The e_ff_casiw5 variable was not copied into the individual questionnaire at the start of fieldwork. The variable controls the mode of the self-completion questionnaire. The problem was resolved part way through the fieldwork period (after June 11). We created a variable e_scflagip5 (on e_indresp_ip) to show the status of mode of completion for the self-completion questionnaire in Wave 5. The effect of the error is that around 50 per cent of those eligible to receive the questions in face-to-face CASI mode did not get asked the experimental questions (313 people, based on unedited data). It should be noted that this does not confound the experiment (i.e. no respondents were asked questions in the wrong mode), but the reduced numbers mean that it does reduce its power to detect mode differences.

The affected variables in the Wave 5 individual questionnaire were:

Summary of individual level variables affected by errors in feed forward variables
Variable	Impact
FF_JBMNGR	Blank due to programming error
JBMNGRCHK	Not asked because FF_JBMNGR was blank
FF_JBSIZE	Blank due to programming error
JBSIZECHK_A through to JBSIZECHK_D	Not asked, not released
FF_JBTERM1	Blank due to programming error
JBTERM1_A through to JBTERM1_D	Not asked, not released
FF_BENTYPE01-FF_BENTYPE37	Blank due to programming error
NFH01 to NFH37	Not asked because FF_BENTYPE01 – FF_BENTYPE37 were blank
FF_CAWIW5	not released
SF12 Module	Not asked of some respondents (identified by variable E_CASIFLAGER) due to programming error that meant that some respondents were not asked part of the self-completion questions
GHQ Module	Not asked of some respondents (identified by variable E_CASIFLAGER) due to programming error that meant that some respondents were not asked part of the self-completion questions
Parental Relationships Module	Not asked of some respondents (identified by variable E_CASIFLAGER) due to programming error that meant that some respondents were not asked part of the self-completion questions
Alcohol Module	Not asked of some respondents (identified by variable E_CASIFLAGER) due to programming error that meant that some respondents were not asked part of the self-completion questions
Personality Module	Not asked of some respondents (identified by variable E_CASIFLAGER) due to programming error that meant that some respondents were not asked part of the self-completion questions

Wave 6

In Wave 6, four households in the £10 incentive treatment group became aware of the £30 treatment.

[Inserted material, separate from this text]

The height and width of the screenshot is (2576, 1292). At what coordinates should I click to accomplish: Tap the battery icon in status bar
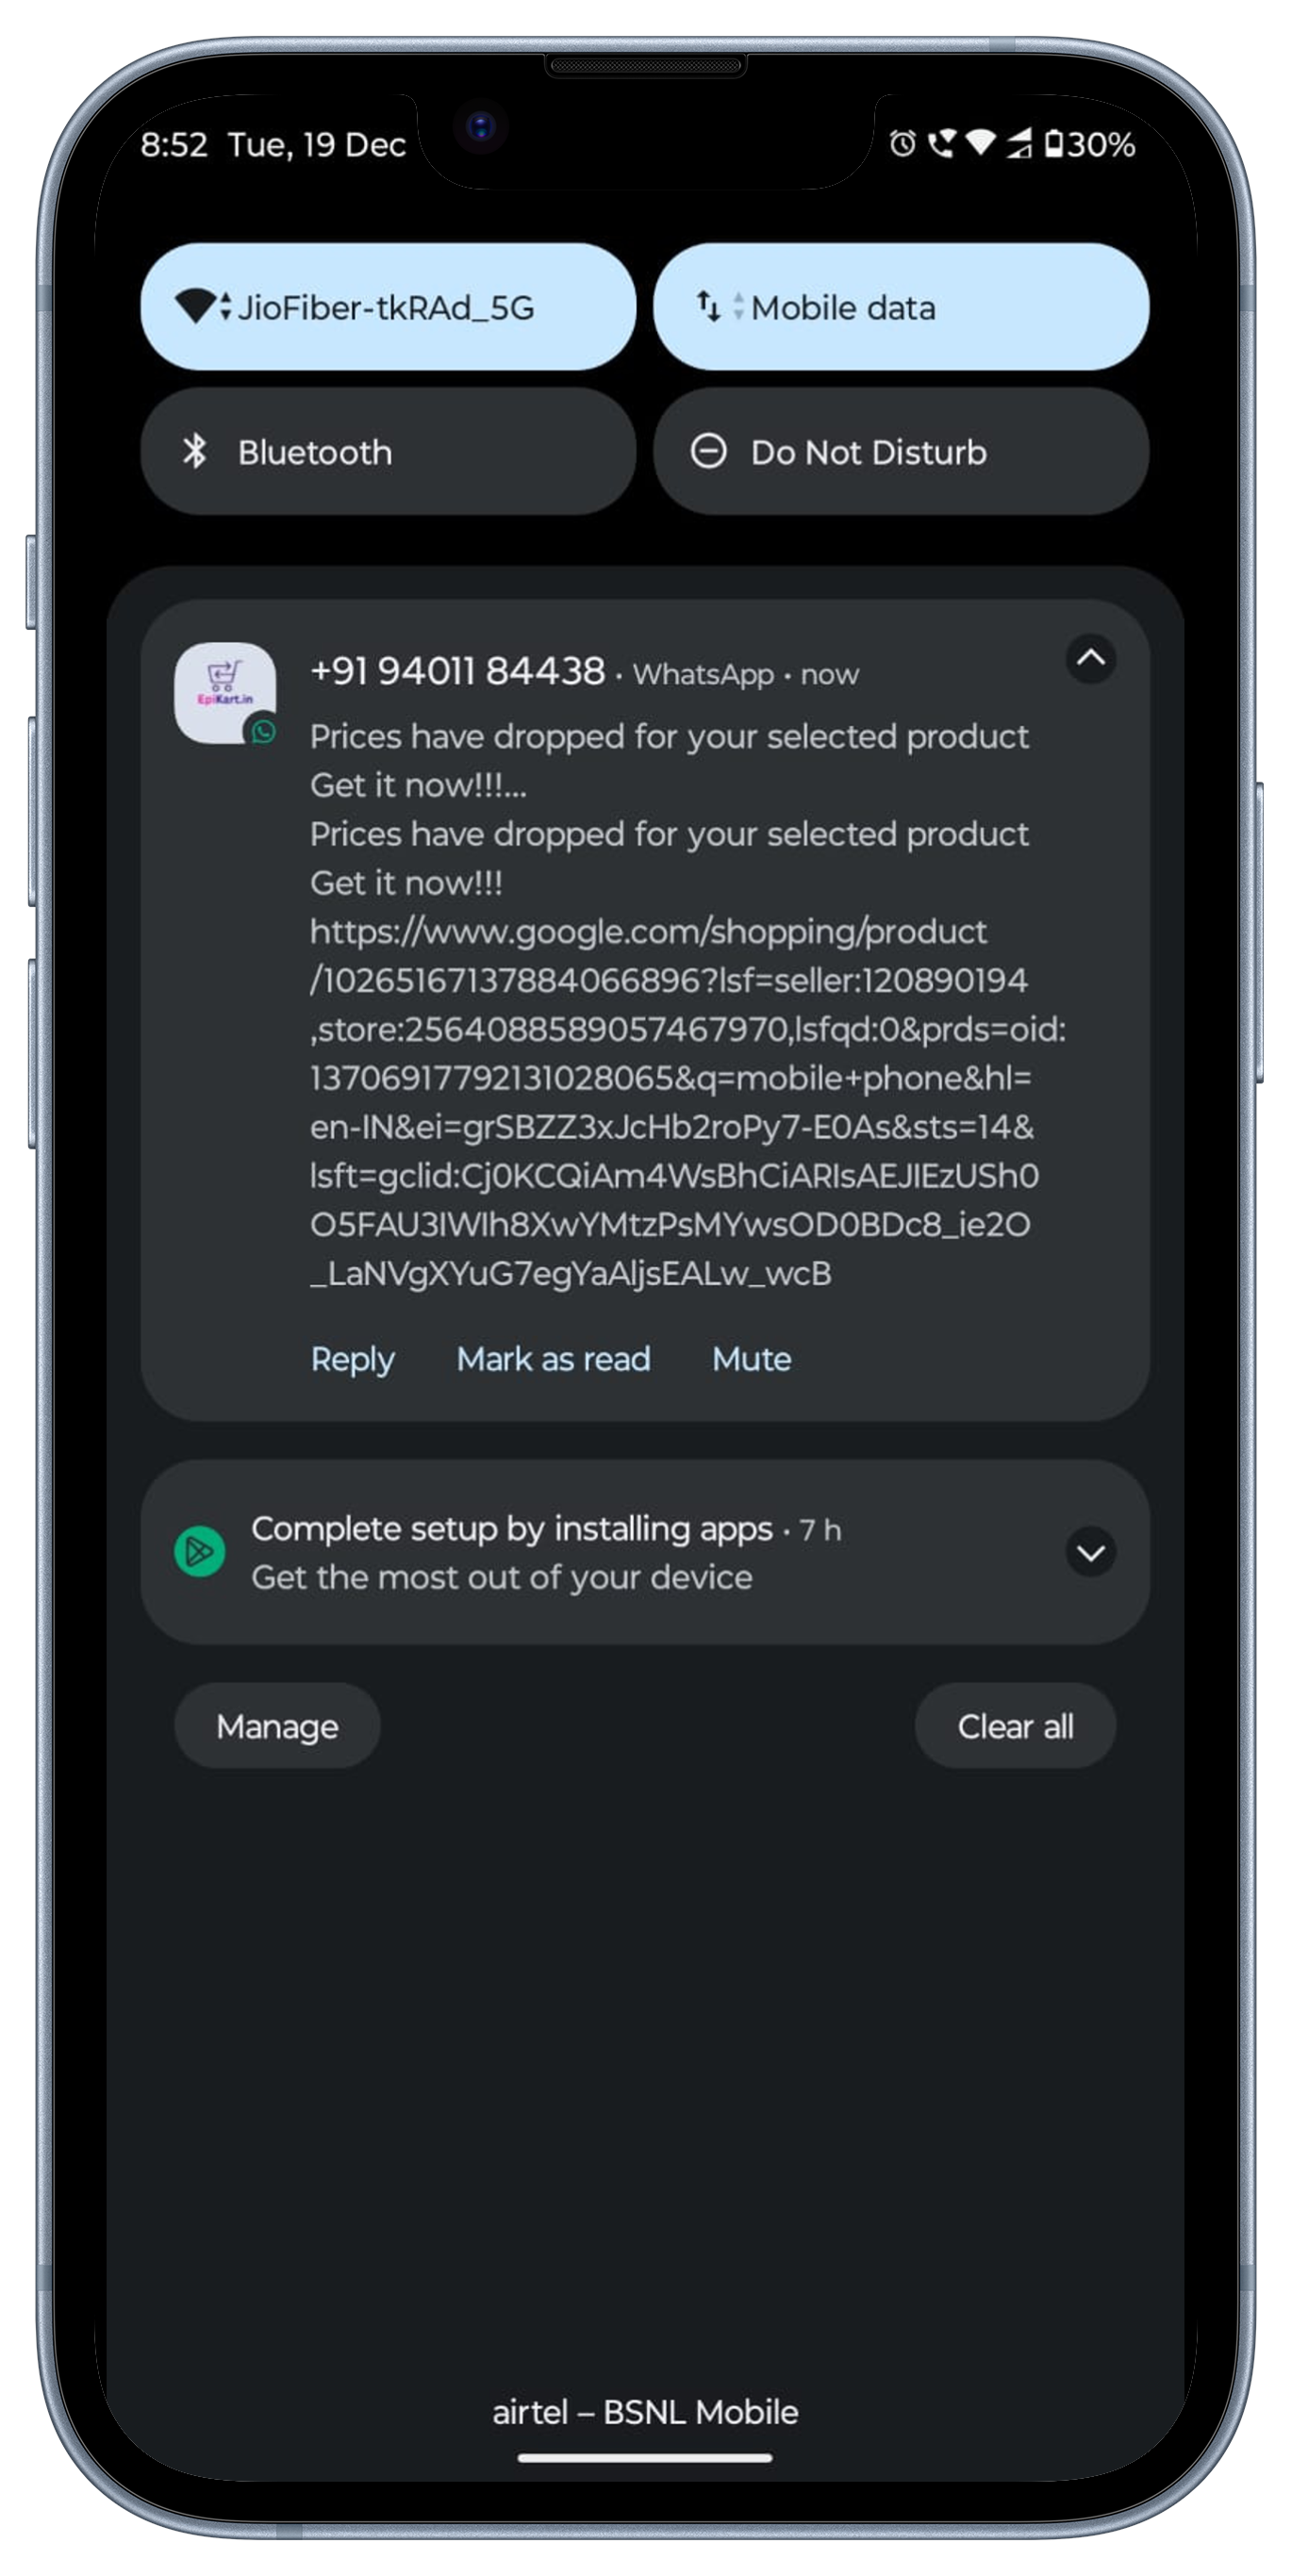click(1053, 144)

To compensate they were offered an extra £20. The households are identified by the variable f_incentcomp on the record f_hhsamp.

Wave 7

In Wave 7, there are a few households with missing values for the experimental treatment allocations in the hhsamp file. The initial IP7 sample used to generate the experimental allocation variables was based on what was the latest IP6 data delivery at that time. Later data deliveries included some additional households. Most of these extra households were untraced with no addresses for them to go out in to the field. For the few extras that did have an address we generated randomisations for the experimental variables separately. For households with missing address information the experimental variables remained missing.

Wave 11

In Wave 11, the variables related to height and weight have been removed from all waves in the w_youth_ip record, due to measurement problems with these variables.

The Wave 11 individual interview question timings file (k_indint_timings.csv) contained two errors which have been corrected with the version released with IP14. The first error was the following. When the timings file was created, respondents with the same Serial ID (a household-level fieldwork identifier) were updated with values from another interview that had the same Serial ID, overwriting values (e.g. if they both answered ConsentQ3, both interviews would have the same value for ConsentQ3 and should have been different). If they were routed to different versions of questions – e.g. ConsentQ3 and ConsentQ4 – one respondent would have timings for both questions. This has been corrected by ensuring that the serial ID is used with other identifiers to uniquely identify individual cases. This means that the updated timings data has changed across all the timings variables and the derived summary variables. The second error was that some observations for questions in modules that the respondent was not routed into contained the value “12/30/1899 0:00:00” instead of being blank. This has also been corrected.

Wave 13

In Wave 13, there was an error in the sample file. The variable ff_eventtrigw12 was erroneously set to missing for all sample members. As a result the question “eventdebrief” that should have been asked for all sample members invited to the event-triggered data collection during 2020/2021 (ff_eventtrigw12=1) was not asked of anyone. In addition, in the introduction to the Annual Events History (“calintro”), the text fill “Please tell us about all changes, even if you have already reported them in the monthly questions about life events that we have been trialling. The reason for asking you again is that in this interview we are interested in different aspects of any changes you have experienced.”, which should have been shown to all respondents invited to the event-triggered data collection, was not displayed to anyone.

Wave 14

In Wave 14, the variable father (“Fathered children since last interview”) is not populated for about 300 cases where it should be. This error occurred because an age filter was left active from a prior question, so respondents aged > 64 years were not asked.

Wave 15

In Wave 15, there is a household that participated in the wave but had no allocations for the experimental conditions (ff_ variables in the hhsamp file). This was a late re-joiner household, that was lost at Wave 13 but re-joined the panel for Wave 15 but after the allocations had been made.

Wave 16

In Wave 16, there are three households that participated in the wave but had no allocations for the experimental conditions (ff_ variables in the hhsamp file). These were late re-joiner households, that were lost previously but re-joined the panel for Wave 16 but after the allocations had been made.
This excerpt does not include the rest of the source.